Rewrite the records below, changing every occurrence of "dropdown" to "drop-down menu" and leaving everything else unchanged.

┌─ Supplied data

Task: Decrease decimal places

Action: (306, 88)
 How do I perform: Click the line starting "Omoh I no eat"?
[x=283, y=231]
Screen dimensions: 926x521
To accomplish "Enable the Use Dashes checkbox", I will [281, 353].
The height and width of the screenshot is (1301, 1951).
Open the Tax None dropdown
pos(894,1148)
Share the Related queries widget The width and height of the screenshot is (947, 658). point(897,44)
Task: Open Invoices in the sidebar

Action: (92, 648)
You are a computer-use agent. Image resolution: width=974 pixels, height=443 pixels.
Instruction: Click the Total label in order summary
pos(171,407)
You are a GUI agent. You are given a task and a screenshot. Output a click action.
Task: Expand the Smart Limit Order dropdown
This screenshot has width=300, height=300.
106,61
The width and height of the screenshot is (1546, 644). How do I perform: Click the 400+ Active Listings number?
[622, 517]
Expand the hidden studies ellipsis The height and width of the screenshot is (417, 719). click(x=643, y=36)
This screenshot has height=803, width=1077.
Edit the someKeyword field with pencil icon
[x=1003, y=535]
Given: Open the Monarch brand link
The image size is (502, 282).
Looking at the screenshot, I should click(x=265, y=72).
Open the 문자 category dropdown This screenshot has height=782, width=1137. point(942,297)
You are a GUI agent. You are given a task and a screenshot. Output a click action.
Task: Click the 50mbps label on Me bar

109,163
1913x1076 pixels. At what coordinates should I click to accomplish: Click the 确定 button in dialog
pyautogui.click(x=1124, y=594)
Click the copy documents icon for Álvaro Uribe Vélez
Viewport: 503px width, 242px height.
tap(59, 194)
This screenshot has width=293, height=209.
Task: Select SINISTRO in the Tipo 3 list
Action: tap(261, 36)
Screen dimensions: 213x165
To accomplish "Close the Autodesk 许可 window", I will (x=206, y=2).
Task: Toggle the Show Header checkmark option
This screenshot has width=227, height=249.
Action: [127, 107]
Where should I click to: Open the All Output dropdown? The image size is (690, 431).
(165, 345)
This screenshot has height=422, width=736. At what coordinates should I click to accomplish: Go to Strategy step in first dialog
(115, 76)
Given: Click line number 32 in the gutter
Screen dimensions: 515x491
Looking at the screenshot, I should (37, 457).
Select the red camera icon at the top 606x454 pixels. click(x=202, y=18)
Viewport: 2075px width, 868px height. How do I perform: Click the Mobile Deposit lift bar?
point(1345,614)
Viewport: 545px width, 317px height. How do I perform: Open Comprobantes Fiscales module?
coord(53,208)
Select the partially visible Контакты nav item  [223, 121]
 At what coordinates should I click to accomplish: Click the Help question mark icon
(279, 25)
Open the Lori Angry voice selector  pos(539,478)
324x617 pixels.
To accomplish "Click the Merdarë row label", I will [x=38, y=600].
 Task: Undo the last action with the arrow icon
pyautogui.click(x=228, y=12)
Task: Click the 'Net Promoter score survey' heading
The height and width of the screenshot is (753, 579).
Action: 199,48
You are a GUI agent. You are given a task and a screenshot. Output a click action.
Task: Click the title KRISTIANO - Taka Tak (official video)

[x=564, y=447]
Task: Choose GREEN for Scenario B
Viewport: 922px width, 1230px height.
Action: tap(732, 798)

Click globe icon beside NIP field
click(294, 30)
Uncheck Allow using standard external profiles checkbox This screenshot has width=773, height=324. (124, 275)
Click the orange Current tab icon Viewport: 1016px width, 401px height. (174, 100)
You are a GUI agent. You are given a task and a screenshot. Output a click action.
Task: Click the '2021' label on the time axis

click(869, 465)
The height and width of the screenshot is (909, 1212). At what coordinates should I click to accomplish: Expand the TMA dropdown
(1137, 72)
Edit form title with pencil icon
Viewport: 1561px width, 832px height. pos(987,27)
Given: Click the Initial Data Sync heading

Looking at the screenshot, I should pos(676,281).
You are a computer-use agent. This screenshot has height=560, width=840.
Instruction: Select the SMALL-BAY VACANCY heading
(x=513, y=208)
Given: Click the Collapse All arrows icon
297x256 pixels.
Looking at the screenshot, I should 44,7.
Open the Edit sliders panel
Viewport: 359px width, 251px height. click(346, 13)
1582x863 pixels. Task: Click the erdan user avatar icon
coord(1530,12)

└─

• _Written solution_
Task: Decrease decimal places

Action: (306, 88)
 How do I perform: Click the line starting "Omoh I no eat"?
[x=283, y=231]
Screen dimensions: 926x521
To accomplish "Enable the Use Dashes checkbox", I will [281, 353].
The height and width of the screenshot is (1301, 1951).
Open the Tax None drop-down menu
pos(894,1148)
Share the Related queries widget The width and height of the screenshot is (947, 658). point(897,44)
Task: Open Invoices in the sidebar

Action: (92, 648)
You are a computer-use agent. Image resolution: width=974 pixels, height=443 pixels.
Instruction: Click the Total label in order summary
pos(171,407)
You are a GUI agent. You are given a task and a screenshot. Output a click action.
Task: Expand the Smart Limit Order drop-down menu
This screenshot has width=300, height=300.
106,61
The width and height of the screenshot is (1546, 644). How do I perform: Click the 400+ Active Listings number?
[622, 517]
Expand the hidden studies ellipsis The height and width of the screenshot is (417, 719). click(x=643, y=36)
This screenshot has height=803, width=1077.
Edit the someKeyword field with pencil icon
[x=1003, y=535]
Given: Open the Monarch brand link
The image size is (502, 282).
Looking at the screenshot, I should click(x=265, y=72).
Open the 문자 category drop-down menu This screenshot has height=782, width=1137. point(942,297)
You are a GUI agent. You are given a task and a screenshot. Output a click action.
Task: Click the 50mbps label on Me bar

109,163
1913x1076 pixels. At what coordinates should I click to accomplish: Click the 确定 button in dialog
pyautogui.click(x=1124, y=594)
Click the copy documents icon for Álvaro Uribe Vélez
Viewport: 503px width, 242px height.
tap(59, 194)
This screenshot has width=293, height=209.
Task: Select SINISTRO in the Tipo 3 list
Action: tap(261, 36)
Screen dimensions: 213x165
To accomplish "Close the Autodesk 许可 window", I will (x=206, y=2).
Task: Toggle the Show Header checkmark option
This screenshot has width=227, height=249.
Action: [127, 107]
Where should I click to: Open the All Output drop-down menu? The image size is (690, 431).
(165, 345)
This screenshot has height=422, width=736. At what coordinates should I click to accomplish: Go to Strategy step in first dialog
(115, 76)
Given: Click line number 32 in the gutter
Screen dimensions: 515x491
Looking at the screenshot, I should (37, 457).
Select the red camera icon at the top 606x454 pixels. click(x=202, y=18)
Viewport: 2075px width, 868px height. How do I perform: Click the Mobile Deposit lift bar?
point(1345,614)
Viewport: 545px width, 317px height. How do I perform: Open Comprobantes Fiscales module?
coord(53,208)
Select the partially visible Контакты nav item  [223, 121]
 At what coordinates should I click to accomplish: Click the Help question mark icon
(279, 25)
Open the Lori Angry voice selector  pos(539,478)
324x617 pixels.
To accomplish "Click the Merdarë row label", I will [x=38, y=600].
 Task: Undo the last action with the arrow icon
pyautogui.click(x=228, y=12)
Task: Click the 'Net Promoter score survey' heading
The height and width of the screenshot is (753, 579).
Action: 199,48
You are a GUI agent. You are given a task and a screenshot. Output a click action.
Task: Click the title KRISTIANO - Taka Tak (official video)

[x=564, y=447]
Task: Choose GREEN for Scenario B
Viewport: 922px width, 1230px height.
Action: tap(732, 798)

Click globe icon beside NIP field
click(294, 30)
Uncheck Allow using standard external profiles checkbox This screenshot has width=773, height=324. (124, 275)
Click the orange Current tab icon Viewport: 1016px width, 401px height. (174, 100)
You are a GUI agent. You are given a task and a screenshot. Output a click action.
Task: Click the '2021' label on the time axis

click(869, 465)
The height and width of the screenshot is (909, 1212). At what coordinates should I click to accomplish: Expand the TMA drop-down menu
(1137, 72)
Edit form title with pencil icon
Viewport: 1561px width, 832px height. pos(987,27)
Given: Click the Initial Data Sync heading

Looking at the screenshot, I should pos(676,281).
You are a computer-use agent. This screenshot has height=560, width=840.
Instruction: Select the SMALL-BAY VACANCY heading
(x=513, y=208)
Given: Click the Collapse All arrows icon
297x256 pixels.
Looking at the screenshot, I should 44,7.
Open the Edit sliders panel
Viewport: 359px width, 251px height. click(346, 13)
1582x863 pixels. Task: Click the erdan user avatar icon
coord(1530,12)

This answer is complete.